今まで述べたきたような理解と意識を持っていると、報道機関の権利も平気で悪気なく踏みにじります。

新聞や雑誌の記事には著作権があります。テレビでの映像も同様です。インターネットのさまざまなニュースサイトの記事にも著作権があります。無料で読めるニュースサイトでも、記事自体には厳然たる著作権があります。大企業の広報部や法務部は著作権について正確に理解していますから、この権利を侵害することはありません。

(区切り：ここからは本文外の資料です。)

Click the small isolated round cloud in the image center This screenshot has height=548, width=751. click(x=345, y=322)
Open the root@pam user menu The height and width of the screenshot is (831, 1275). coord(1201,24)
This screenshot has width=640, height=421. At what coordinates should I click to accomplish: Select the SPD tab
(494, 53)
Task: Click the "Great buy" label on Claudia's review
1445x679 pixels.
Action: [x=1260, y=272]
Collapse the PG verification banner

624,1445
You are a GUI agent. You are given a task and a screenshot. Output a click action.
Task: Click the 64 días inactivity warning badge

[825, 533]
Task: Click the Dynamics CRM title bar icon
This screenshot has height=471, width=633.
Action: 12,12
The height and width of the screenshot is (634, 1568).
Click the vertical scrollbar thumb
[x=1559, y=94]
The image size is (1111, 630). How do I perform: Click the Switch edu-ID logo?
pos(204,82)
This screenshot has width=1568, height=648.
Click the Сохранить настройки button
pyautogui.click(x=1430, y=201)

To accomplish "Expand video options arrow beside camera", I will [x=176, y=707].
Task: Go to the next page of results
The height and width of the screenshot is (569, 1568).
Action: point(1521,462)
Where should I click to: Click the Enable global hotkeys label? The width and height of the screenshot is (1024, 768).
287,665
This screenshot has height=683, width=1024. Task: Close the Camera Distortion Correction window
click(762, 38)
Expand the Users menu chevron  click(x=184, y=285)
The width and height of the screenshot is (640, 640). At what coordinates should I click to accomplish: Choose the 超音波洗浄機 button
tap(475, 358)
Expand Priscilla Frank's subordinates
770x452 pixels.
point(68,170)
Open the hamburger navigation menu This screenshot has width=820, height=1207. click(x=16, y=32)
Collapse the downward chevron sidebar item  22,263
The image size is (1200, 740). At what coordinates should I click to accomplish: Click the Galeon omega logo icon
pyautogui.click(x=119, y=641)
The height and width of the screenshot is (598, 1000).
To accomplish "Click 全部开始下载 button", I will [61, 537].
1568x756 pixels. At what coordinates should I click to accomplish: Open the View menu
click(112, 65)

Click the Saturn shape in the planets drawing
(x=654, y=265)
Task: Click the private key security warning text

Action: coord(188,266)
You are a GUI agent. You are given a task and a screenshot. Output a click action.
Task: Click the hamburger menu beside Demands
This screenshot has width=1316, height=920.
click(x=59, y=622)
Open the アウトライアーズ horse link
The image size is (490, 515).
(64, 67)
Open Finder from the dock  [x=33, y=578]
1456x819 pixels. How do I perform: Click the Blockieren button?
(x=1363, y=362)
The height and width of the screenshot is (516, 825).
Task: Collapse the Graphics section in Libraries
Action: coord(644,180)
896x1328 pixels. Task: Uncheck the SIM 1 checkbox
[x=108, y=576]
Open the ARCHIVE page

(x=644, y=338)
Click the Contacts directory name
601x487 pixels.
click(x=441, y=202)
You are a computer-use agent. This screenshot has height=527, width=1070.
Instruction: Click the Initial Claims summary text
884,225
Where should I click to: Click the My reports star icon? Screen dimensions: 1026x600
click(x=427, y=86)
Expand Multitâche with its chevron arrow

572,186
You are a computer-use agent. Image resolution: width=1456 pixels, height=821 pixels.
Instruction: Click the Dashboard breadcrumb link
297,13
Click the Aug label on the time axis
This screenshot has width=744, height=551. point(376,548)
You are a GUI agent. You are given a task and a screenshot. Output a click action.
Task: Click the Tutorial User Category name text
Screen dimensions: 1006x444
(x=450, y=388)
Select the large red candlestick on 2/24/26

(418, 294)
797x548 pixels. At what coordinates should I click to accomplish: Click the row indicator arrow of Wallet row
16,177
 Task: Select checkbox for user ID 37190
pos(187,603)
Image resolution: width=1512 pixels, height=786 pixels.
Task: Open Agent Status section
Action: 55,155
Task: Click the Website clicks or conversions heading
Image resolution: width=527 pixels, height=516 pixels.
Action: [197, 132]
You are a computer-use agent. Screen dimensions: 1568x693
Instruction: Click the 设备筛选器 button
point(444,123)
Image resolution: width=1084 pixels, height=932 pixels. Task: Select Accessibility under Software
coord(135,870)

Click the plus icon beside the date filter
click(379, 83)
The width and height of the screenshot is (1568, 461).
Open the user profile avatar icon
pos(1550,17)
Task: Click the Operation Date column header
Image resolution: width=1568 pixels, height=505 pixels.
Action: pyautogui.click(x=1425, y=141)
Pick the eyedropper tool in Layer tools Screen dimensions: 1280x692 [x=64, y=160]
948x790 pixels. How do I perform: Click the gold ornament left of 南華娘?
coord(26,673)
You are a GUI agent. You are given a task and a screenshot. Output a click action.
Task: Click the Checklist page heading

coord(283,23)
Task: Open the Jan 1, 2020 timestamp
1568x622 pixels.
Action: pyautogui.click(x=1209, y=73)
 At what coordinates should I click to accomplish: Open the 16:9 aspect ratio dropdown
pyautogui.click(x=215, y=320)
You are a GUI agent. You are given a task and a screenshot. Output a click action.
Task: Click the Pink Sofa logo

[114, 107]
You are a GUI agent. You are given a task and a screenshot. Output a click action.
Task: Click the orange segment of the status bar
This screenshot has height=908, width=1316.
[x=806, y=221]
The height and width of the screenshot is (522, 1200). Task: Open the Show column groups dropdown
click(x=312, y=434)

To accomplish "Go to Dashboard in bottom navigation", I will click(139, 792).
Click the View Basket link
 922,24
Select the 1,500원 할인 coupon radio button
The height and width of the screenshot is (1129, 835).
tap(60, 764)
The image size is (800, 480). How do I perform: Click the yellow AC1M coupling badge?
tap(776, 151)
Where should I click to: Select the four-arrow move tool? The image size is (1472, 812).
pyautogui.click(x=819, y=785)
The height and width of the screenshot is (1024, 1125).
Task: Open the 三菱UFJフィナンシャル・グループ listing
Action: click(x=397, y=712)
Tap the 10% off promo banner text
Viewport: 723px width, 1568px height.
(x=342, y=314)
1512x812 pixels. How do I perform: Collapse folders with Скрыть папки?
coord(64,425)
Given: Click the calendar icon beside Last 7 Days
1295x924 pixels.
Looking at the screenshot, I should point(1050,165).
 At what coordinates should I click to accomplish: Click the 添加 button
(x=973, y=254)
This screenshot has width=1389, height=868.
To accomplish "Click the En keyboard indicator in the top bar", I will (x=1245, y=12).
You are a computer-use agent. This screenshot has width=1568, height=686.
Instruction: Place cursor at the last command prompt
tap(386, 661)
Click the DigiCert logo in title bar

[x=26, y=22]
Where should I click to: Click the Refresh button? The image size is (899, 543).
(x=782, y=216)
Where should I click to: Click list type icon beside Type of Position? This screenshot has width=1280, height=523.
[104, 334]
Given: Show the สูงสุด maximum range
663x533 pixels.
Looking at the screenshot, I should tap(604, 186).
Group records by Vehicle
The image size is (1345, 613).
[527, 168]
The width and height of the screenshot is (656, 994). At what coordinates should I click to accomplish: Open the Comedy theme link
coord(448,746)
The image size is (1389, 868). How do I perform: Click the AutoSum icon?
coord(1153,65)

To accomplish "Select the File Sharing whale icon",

しかし、中小・中堅企業、スタートアップはこの意識に欠けています。著作権に対する無知と無関心ゆえに掲載された記事を無断で、しかも堂々と悪気なく自慢げにウェブサイトにPDFデータにして掲載しています。中にはPDFデータにして自社の記事部分だけを赤く囲う加工を施したり、掲載号の雑誌の表紙や媒体のロゴまで同時に掲載したりしています。「著作権侵害のオンパレード」状態です。しかもプレスリリースがそのまま掲載されただけなのに、これも「メディア掲載」として紹介しています。

そんな状態のウェブサイトを閲覧した報道関係者は、この会社のことをどう理解するのか。どんな感情を抱くのか。次回も報道関係者との間に生じる課題について論じます。